Of course, as computers get faster, the sorts of calculations that customers want to run also get larger and more “realistic.” The explosive growth of multi-core architectures has lead to an increased focus on parallelization strategies to make the most efficient use of the CPU power. Traditionally, the main focus with high performance codes has been on getting them to run in fine-grained parallel as efficiently as possible, scaling a single job over 100’s of CPU’s. The issue here is that, if you are only studying a medium sized system, you will quickly get to a point where communication between nodes costs far more than the time in the CPU, leading to poor performance.

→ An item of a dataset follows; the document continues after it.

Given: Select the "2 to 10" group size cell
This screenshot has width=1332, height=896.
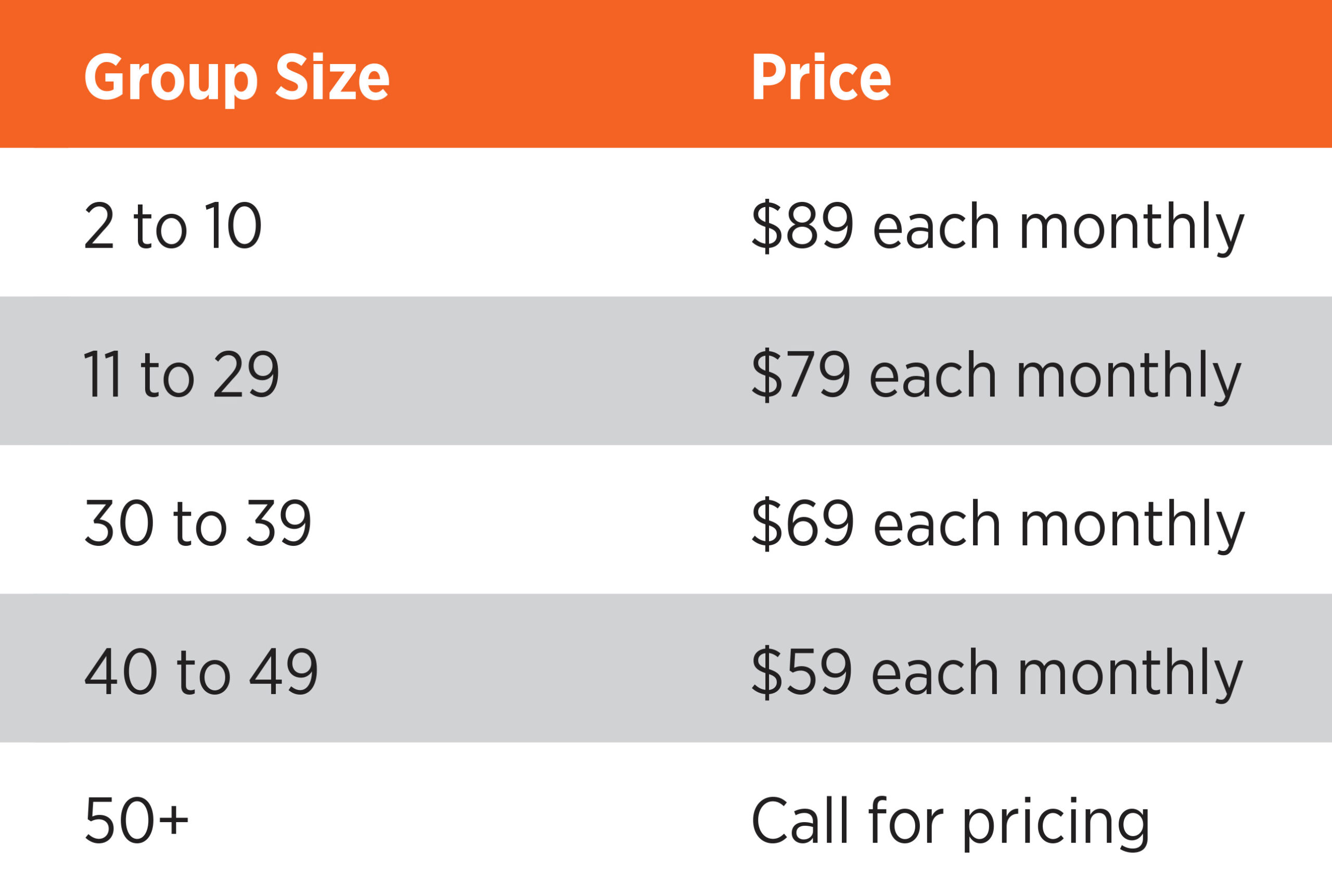Looking at the screenshot, I should click(x=173, y=226).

The solution, if you are doing multiple calculations, is to run multiple calculations in a coarse-grained, or embarrassingly parallel, approach. In this mode, you run an individual calculation on a single CPU but occupy all your CPU’s with multiple calculations. Materials Studio will do this but it can be monotonous, although you can use queuing systems to get somewhere here. The other issue is that when you start doing many calculations, you also get lots of data back to analyze. Now you not only need a way to submit and control all the jobs, but also to automatically get the results you want.
Luckily, the Materials Studio Collection in Pipeline Pilot has both of these functionalities. You can use the internal architecture to submit jobs in both fine and coarse grained parallel (or a mixture of the two if you have a nice cluster!). You can also use the reporting tools to extract the data you want and display it in a report.

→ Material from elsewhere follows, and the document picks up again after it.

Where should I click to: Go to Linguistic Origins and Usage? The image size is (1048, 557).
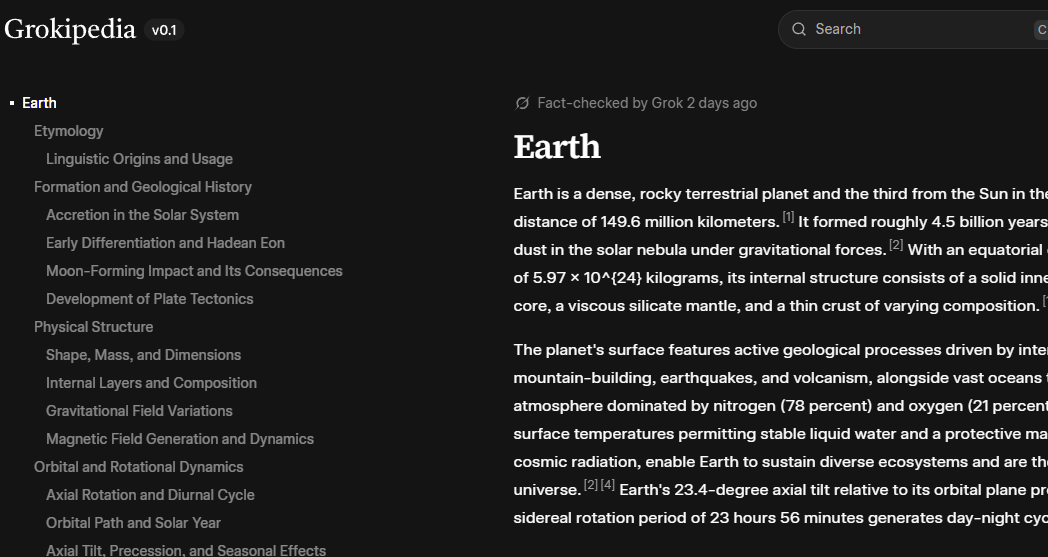[139, 159]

A great example of this is working with classical simulations of polymers for calculation of solubility parameters. Here, you need to build several different cells to sample phase space and then run identical calculations on each cell. You can quickly develop the workflow and then use the coarse-grained parallel options to submit a calculation to each CPU. When the calculations are finished, a report of the solubility parameter can be easily generated automatically.
So, whilst there is a definite need for an expert modeling client like Materials Studio, the Materials Studio Collection really does free you up to focus on problem solving (using Materials Studio!), not waiting for calculations to finish and then having to monotonously create reports!
We are now rolling into the last few days of the release of Materials Studio 5.0. It has been a pretty long but very exciting and challenging release as we really started to use sprint releases and agile techniques. From a customer perspective this meant that, from February onwards, early versions of the software have been going to some customers to get feedback.
During the 5.0 release cycle, we have been focusing on several large projects covering the range of technologies from quantum mechanics by classical simulations to mesoscale modelling. There is far too much to blog about in one post so I will break this up into a few posts.
First, let’s turn back the clock to the start of the previous release! During the development of Materials Studio 4.4, we began work on the parallelization of Forcite Plus. There was no intention to release this functionality in 4.4 but we got tantalisingly close! However, we didn’t have time to include core functionality like COMPASS support and more validation was needed. During the 5.0 release we finished off the functionality and we worked closely with HP to test Forcite Plus scaling and found some interesting “features”. One of these was the Ewald summation method did not scale well above 16 CPU’s which at first we couldn’t understand. After some head scratching, the classical simulations guys worked out that we had optimized Ewald so much for scalar calculations, that this had a negative effect on scaling in parallel. We didn’t want to lose the scalar performance so we added a switch so the algorithm changes to get good parallel scaling. One of our beta test customers has now seen pretty linear scaling for Ewald sums up to 128 CPU’s!
Another big project in 5.0 has been the development of a new Amorphous Cell. Amorphous Cell is a core tool for polymer simulations enabling the generation of bulk amorphous structures and has been available in Materials Studio since 1.0. However, it needed a re-vamp as it had some serious limitations including failing to build some pretty basic structures as it was tied to a specific forcefield. In fact, a few years back a customer memorably asked me to build a box of HCl and, unknowingly, I fell into the trap. It failed as the system was not parameterized which they obviously knew!
Before starting the development, we had long discussions about the best approach to creating this essential tool and decided to re-use the packing technology from Sorption. This has some great advantages as we could do really interesting things like pack into isosurfaces. It also gave the most requested enhancement – removing the dependency on the CVFF forcefield so now you can build any amorphous material. Again, early feedback suggested that having weight percent displayed for each component was really useful so this was added in. Our beta testers were equally happy as they could use the new packing task to build materials that were previously impossible and others could pack polymers with side chains at real densities rather than having to build at a low density and compress. Of course, the first structure I built was a box of HCl – successfully this time!
Enough for now, later I’ll blog on some of the fantastic new quantum mechanics functionality.